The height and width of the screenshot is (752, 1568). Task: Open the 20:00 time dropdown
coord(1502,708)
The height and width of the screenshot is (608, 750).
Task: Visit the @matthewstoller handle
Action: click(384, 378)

····················

Requirement -> Without altering a single word, transcribe the entries above.

Task solution ->
The height and width of the screenshot is (752, 1568). Task: Open the 20:00 time dropdown
coord(1502,708)
The height and width of the screenshot is (608, 750).
Task: Visit the @matthewstoller handle
Action: click(384, 378)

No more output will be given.